Personally, I marginally prefer the Merlot to this wine, as it shows a bit more sophistication and bit less confectionary fruit. But you can’t go wrong with either as a tasty quaffer. This is a satisfying, delicious wine.

Dowie Doole
Price: $A21
Closure: Stelvin

Bleasdale Malbec 2005

There aren’t too many straight Malbecs made in Australia, although the variety continues to appear in many blends, sometimes as a regional specialty (as with Cabernet Sauvignon in the Clare Valley, for example). Chris’s partner Dan is something of a Malbec enthusiast, so it is in his honour that I taste this wine tonight. 

Awfully grand intro for a $A15 wine, no? Yet this is full of interest and tasty to boot. The nose shows a nice array of aromas, including slightly jammy red and black fruits, dense brambles baking in hot Summer sun, mint lollies and what seems like rather raw oak, vanillan and sappy in equal measure. Somehow, it strikes the same pose as an Italian pastoral art movie from the 70s; rough around the edges yet vividly sensual, all in slightly porno-like soft focus. I’ve never compared wine to an adult movie before, so this must be doing something right. 
In the mouth, a big rush of Langhorne Creek goodness. It’s just as minty as the aroma, which is to say noticeably so without being offensive, and more importantly has the generous rush of flavour that seems to characterise this region’s red wines. Bang; immediately on entry there’s rich fruit flavour, a little baked perhaps, plus a lively mouthfeel that owes its character to a decent whack of acidity. This acidity isn’t that well integrated but, given the style of wine, its robustness works acceptably well. Intensity of flavour remains decent throughout, never peaking or troughing at any stage, nor scaling any particular heights. The acid-driven after palate brings a slightly medicinal edge to the flavour profile, before a nice long finish of red fruits and fine, dry tannins. 
Totally unsophisticated, totally enjoyable. Not a bad companion to the consolations of another Monday evening. 

Bleasdale
Price: $A15
Closure: Stelvin

Blue Poles Hopping Stone Tempranillo 2007

The second Blue Poles Vineyard wine to be tasted at Full Pour and, like the first, a thought-provoking little number. 

A complex nose that balances spice and sweet fruit with aplomb. There’s a nice vibe to the aroma, with cherry-like fruit and very well-balanced chocolate and nougat oak, plus a light blanket of brown spice and a shake of pepper. There’s a lot going on, but the overall impression is of juicy straightforwardness, in the same way a good steak seems to express a world of flavour while remaining a single ingredient.
In the mouth, a lovely mix of fruit, spice and quite assertive tannin. More cherries squish on the tongue with a dash of cinnamon and nutmeg, plus some slightly leafy notes.  Some cedar-like oak, though very much in the background, contributes a bit of spine to the flavour profile.
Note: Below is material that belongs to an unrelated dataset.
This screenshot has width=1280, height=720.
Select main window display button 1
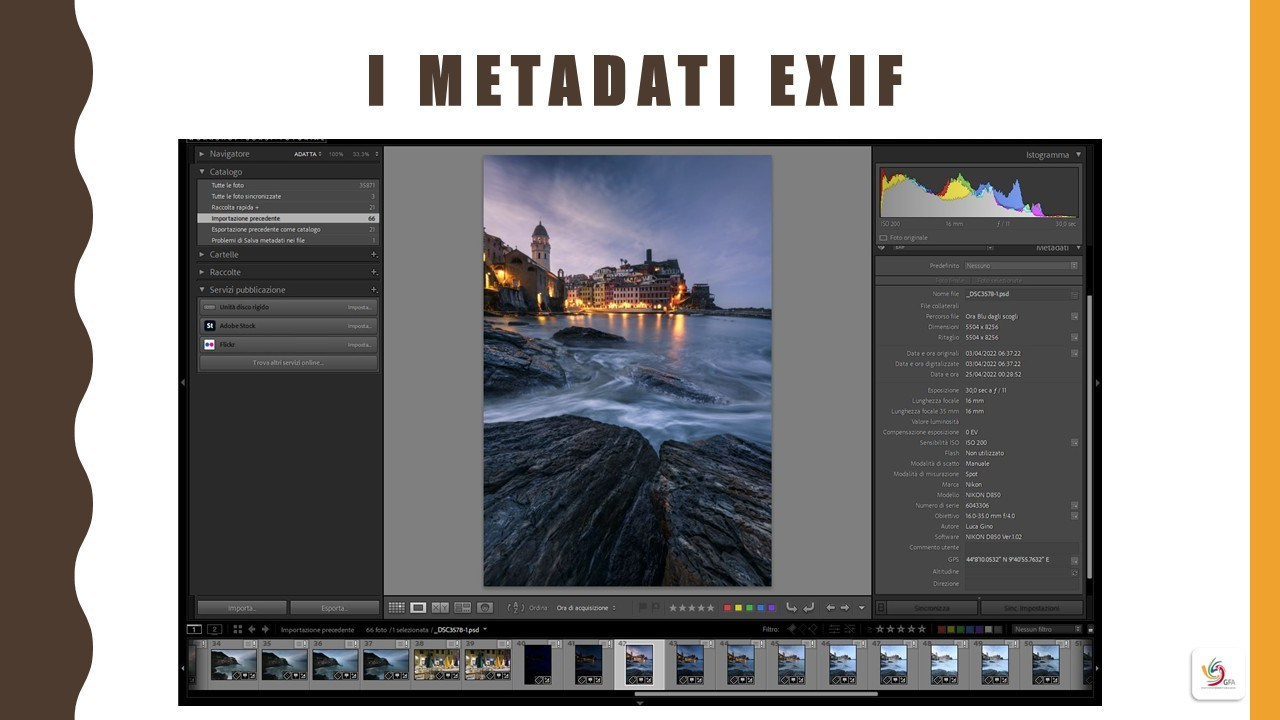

I like the structure here; the tannins are abundant and almost chalky, quite delicious in fact, and the acid is lively and fine, providing a lovely blanket on which all the other elements can rest. Overall, the wine is medium bodied and shoots for elegance above density or sheer power. Very good length, which may grow more impressive as the wine ages and its structure allows the fruit to flow more freely.
This is an extremely convincing expression of Tempranillo that makes a great case for this combination of region and variety.